Passage
This I command you, that you love one another.
This I command you, that you love one another.
John 15:15 No longer do I call you slaves, for the slave does not know what his master is doing; but I have called you friends, for all things that I have heard from My Father I have made known to you.
John 15:16 You did not choose Me but I chose you, and appointed you that you would go and bear fruit, and that your fruit would abide, so that whatever you ask of the Father in My name He may give to you.
John 15:17 This I command you, that you love one another.
John 15:18 “If the world hates you, know that it has hated Me before it hated you.
John 15:19 If you were of the world, the world would love its own; but because you are not of the world, but I chose you out of the world, because of this the world hates you.

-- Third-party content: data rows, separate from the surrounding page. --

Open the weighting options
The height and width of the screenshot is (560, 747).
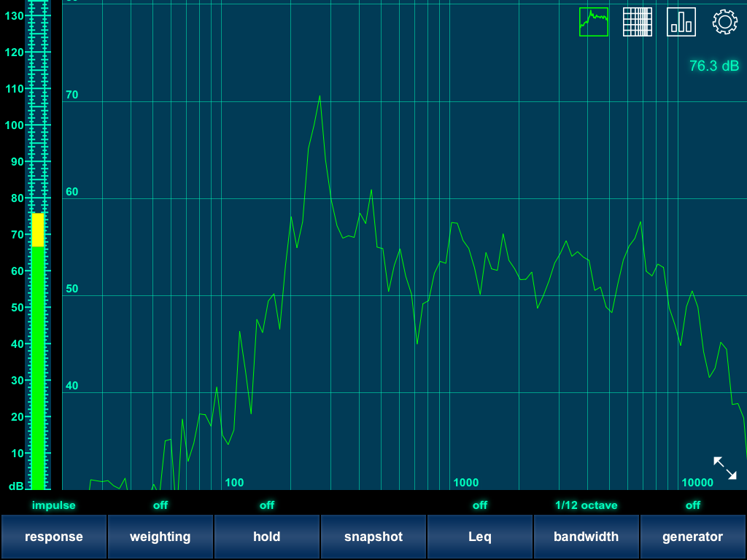[x=160, y=537]
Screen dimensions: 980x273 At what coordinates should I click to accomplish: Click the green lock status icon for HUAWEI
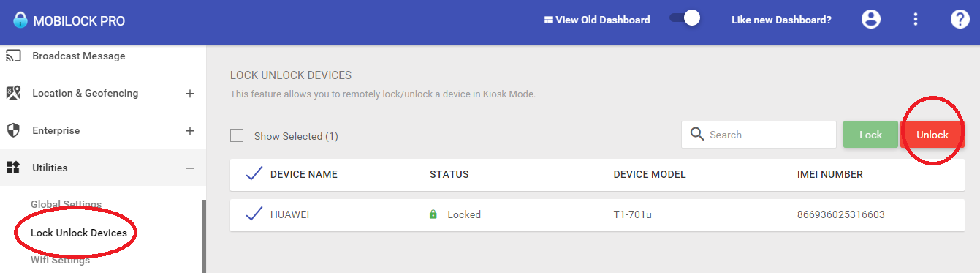coord(433,214)
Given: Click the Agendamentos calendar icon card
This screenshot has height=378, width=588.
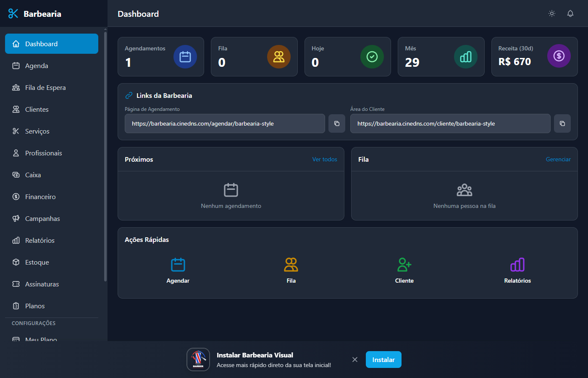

The verse centers on "command", "love", and "another". It is saying that the verse draws attention to "command" and "love", so its meaning should be read from those terms before moving to application.
The nearby context moves from verse 16's "You did not choose Me but I..." into verse 18's "If the world hates you know that...", so "command" and "love" belong inside that flow. In John context, the local focus is the identity of Jesus, new birth, eternal life, and belief and unbelief.
A plain takeaway is to answer the verse's own emphasis on "command" and "love" with trust shaped by these words, not by a vague optimism outside the passage.